How often do you eat an unscheduled dinner without texting anyone before and end up eating with a housemate you want to know better? What about sitting with five, ten housemates, a couple of whom you’ve never met before? Chances are they also live in San Francisco or read Jacques Derrida or sneak off to bikram yoga in the Square or have something else in common with you—like maybe the tiny, tiny College you both attend.
Hate the once-a-week infringement on your complete autonomy all you want, but Community Dinner is a way to bring those moments back to life. Community doesn’t arise naturally; it takes active steps to build—though in most places those steps can be ground-up or top-down.
Thinking along the “ground-up” lines, the piece calls for “House and Masters and Tutors [to] take an active role in encouraging intra-House bonding,” which is hilarious, since that’s all they spend their time doing. Harvard students, like tired mules, are besieged by ‘active-role’ carrots—or rather monkey-bread teas. Our administration desperately begs us to invest in House community, but we grab the food and ridicule the formals.
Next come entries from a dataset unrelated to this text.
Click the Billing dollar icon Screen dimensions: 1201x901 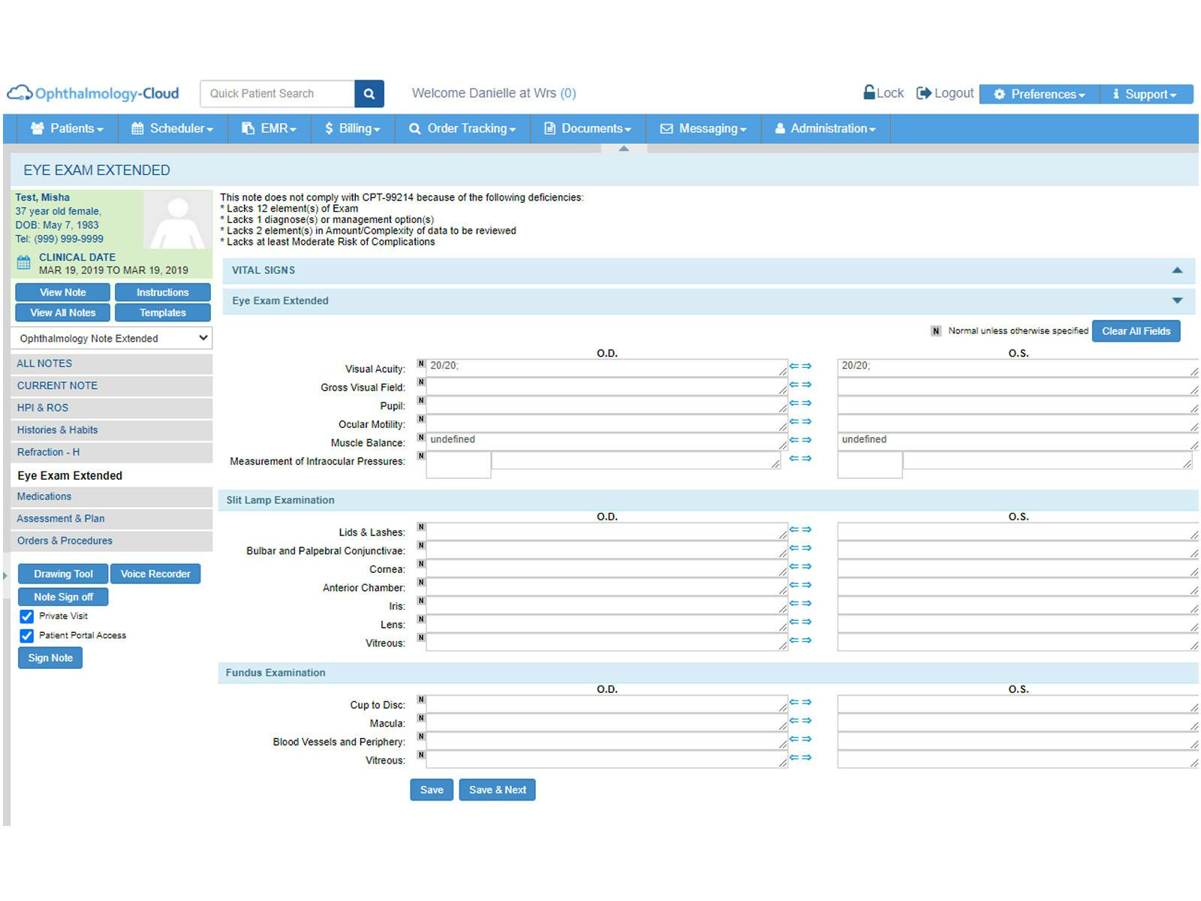tap(327, 128)
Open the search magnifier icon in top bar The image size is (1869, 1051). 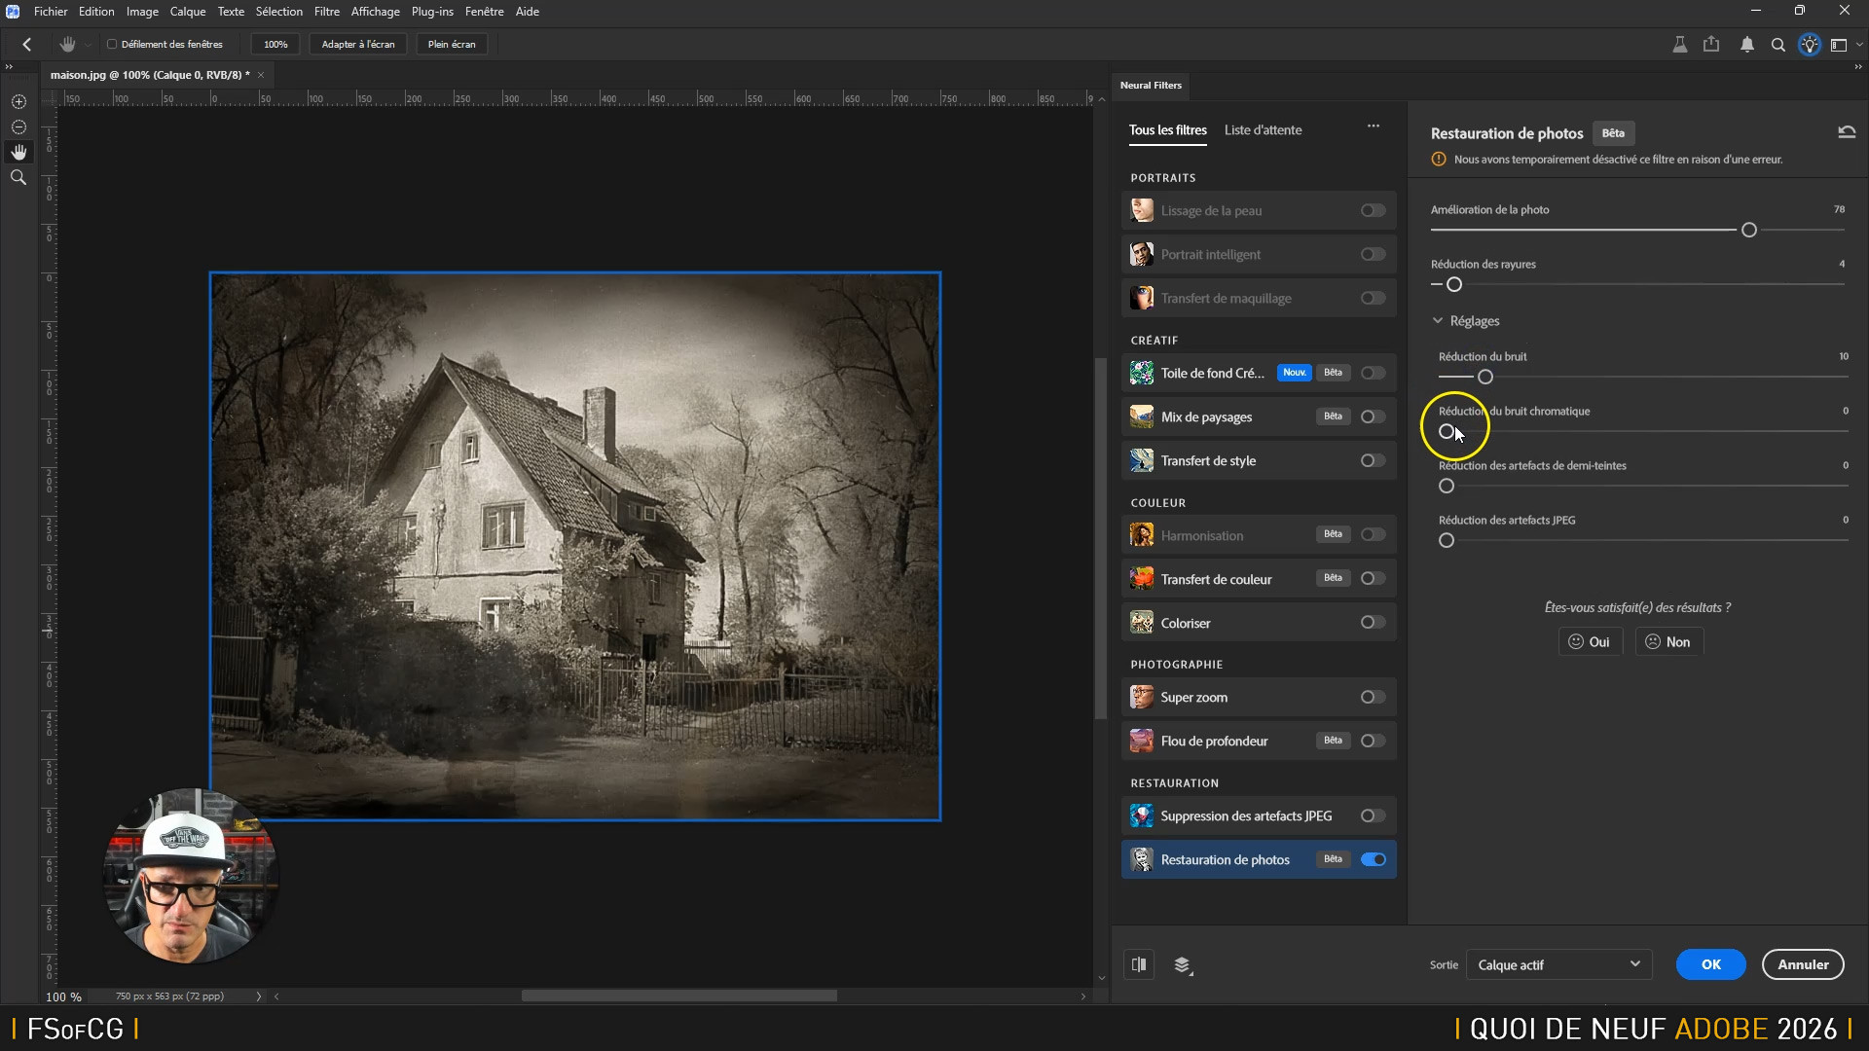tap(1777, 45)
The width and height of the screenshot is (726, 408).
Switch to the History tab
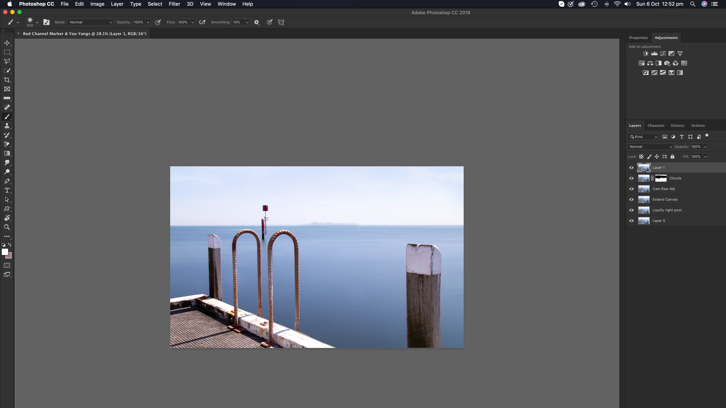(677, 126)
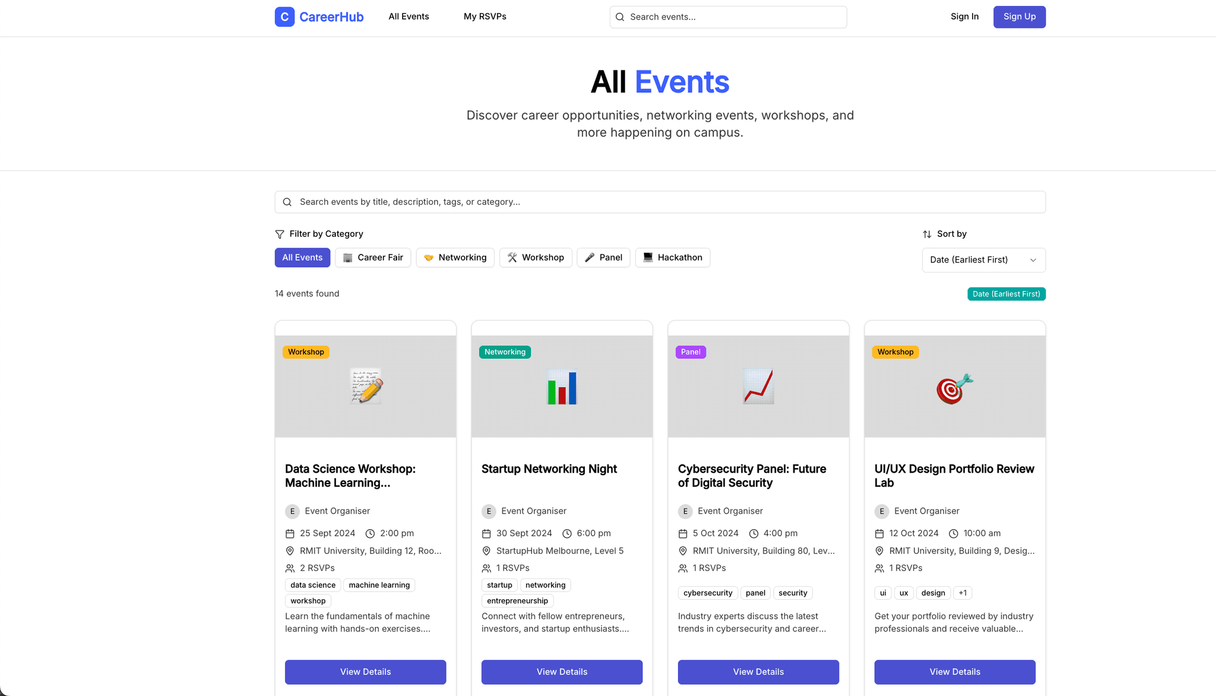Viewport: 1216px width, 696px height.
Task: Activate the Hackathon filter
Action: coord(672,257)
The fact is, carrots don’t motivate Harvard students. In our consumer-based, opportunity-overwhelmed collegiate system, we’re assaulted by these orange roots: Supreme Court justices stopping by to speak, parties everywhere all the time, guaranteed future employment if we just attend that extra OCS event. Adding an extra carrot won’t bring a house together, but maybe some “bureaucratic dicta” can. Maybe these adults know something that us excellent sheep are missing, something about the idea that certain rules and boundaries force us into uncomfortable and productive situations. That you might have to reschedule another catch-up or team-dinner, but that you might meet someone incredible—or even someone terrible who becomes your permanent cocktail anecdote.
And if you really hate community, just sneak in, sit down, and stop the snark. It’s really not too hard.